Jeremy Hunt promises to end NHS reliance on overseas doctors after Brexit
Jeremy Hunt is to pledge that the NHS in England will be “self sufficient” regarding doctor numbers after Britain leaves the European Union, as he sets out a package of measures aimed at reducing its reliance on foreign-trained medics.
The health secretary will use his speech to the Conservative party conference on Tuesday to promise that medical schools in the UK will be allowed to offer up to 1,500 extra training places every year, and released figures that said that one in four NHS doctors have been trained abroad.
Hunt will stress that foreign-trained doctors do a “fantastic job”, and say that “we want EU nationals who are already here to be able to stay post-Brexit” – but he will also ask: “Is it right to import doctors from poorer countries that need them while turning away bright home graduates desperate to study medicine?”

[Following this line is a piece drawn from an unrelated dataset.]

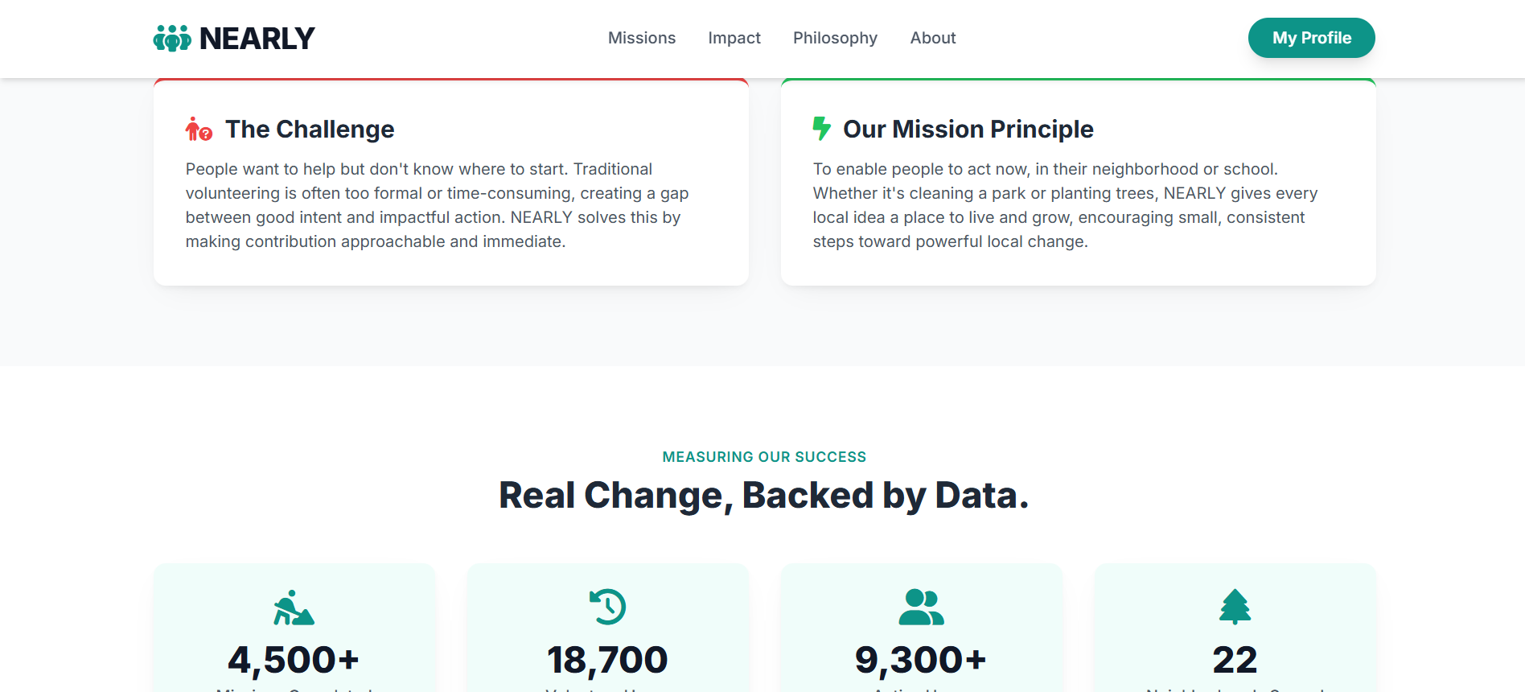Select The Challenge heading
The image size is (1525, 692).
click(310, 129)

He wants NHS England to reach the target in 2025. “Of course it will take a number of years before those doctors qualify, but by the end of the next parliament we will make the NHS self- sufficient in doctors,” Hunt is to add.
Remain campaigners warned in the run-up to the referendum that the NHS, which relies heavily on foreign staff, would be hit if EU workers could no longer travel freely to work in the UK. Data from the General Medical Council records that 30,472 doctors come from the EU and other countries in the European Economic Area, while 71,139 were trained elsewhere in the world outside the UK.
Hunt hopes that by boosting the number of places now, he will have a pipeline of British-trained doctors ready in time. There is rapidly accumulating evidence that doctor shortages are causing serious problems, including the part-closure of A&E units at hospitals in Chorley, Lancashire and Grantham in Lincolnshire.
The move represents a partial U-turn by Hunt, as until now he has repeatedly responded to evidence of understaffing by pointing out that the NHS in England has more doctors now than when the coalition took office in 2010. Currently half of those people applying for medical school are rejected, because of the limits on the number of places.